Cachez cette Porsche 911 que je ne saurais voir…


On nous bassine à longueur de journaux télévisés et d’éditos enflammés avec ce fameux modèle allemand. A force de nous rabâcher que notre pays se désindustrialise à la vitesse d’une strip-teaseuse à la dérive, nous avons désormais sur les épaules une pression d’enfer et de sacrés complexes vis-à-vis de nos voisins allemands. En fait, nous nous demandons bien à quoi ressemble ce modèle teuton, quelles recettes miracles appliquent-ils chez eux pour ne pas tomber dans une profonde dépression ? Est-ce encore une manière détournée pour nous dire que nous sommes trop fainéants, trop payés, trop grévistes et de toute façon incompatibles avec la mondialisation qui impose de nouvelles règles de vie ?

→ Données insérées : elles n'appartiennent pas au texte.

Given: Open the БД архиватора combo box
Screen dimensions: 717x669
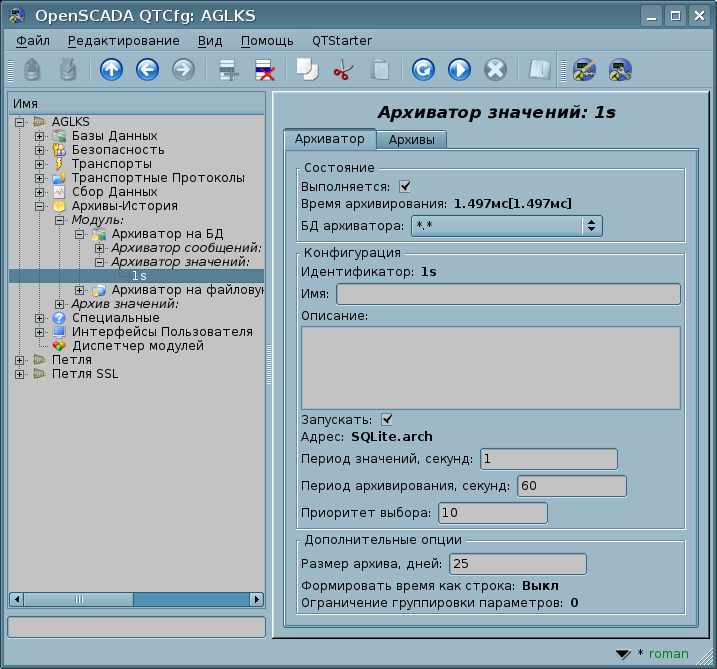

C’est-à-dire fermer sa gueule dans les usines (quand elles existent encore) ou dans la rue, par peur d’affoler les agences de notation. Nous avons bien compris que nos PME hexagonales n’étaient pas assez compétitives, qu’elles n’avaient pas la taille critique pour imposer leur leadership européen et que l’innovation était le nerf de la guerre économique. Malgré tout, ces mécanismes demeurent flous dans nos têtes d’éternels assistés. La vérité sur ce modèle allemand si performant a quelque chose d’impalpable, aussi obscure que les niches fiscales et le refinancement des banques. Les leçons de maintien économique dispensées par nos élites depuis les années 80 ont pourtant réussi à nous faire rentrer au burin quelques idées simples et générales. Nous avons fini par admettre que le succès de l’industrie allemande tenait à plusieurs facteurs. D’abord, un tissu de « grosses » PME débordantes d’imagination qui misent sur les nouvelles technologies, une vénération pour le métier d’ingénieur (roi chez eux, précaire chez nous) et surtout les exploits de leur balance commerciale grâce à des exportations florissantes qui font de l’Allemagne le champion des affaires dans le monde. Admettons que cette revue de détail soit séduisante et que nous pourrions y piocher quelques conseils pour « booster » notre économie. Nous ne sommes pas néanmoins naïfs au point de croire que ce modèle soit parfait et applicable à la virgule près chez nous.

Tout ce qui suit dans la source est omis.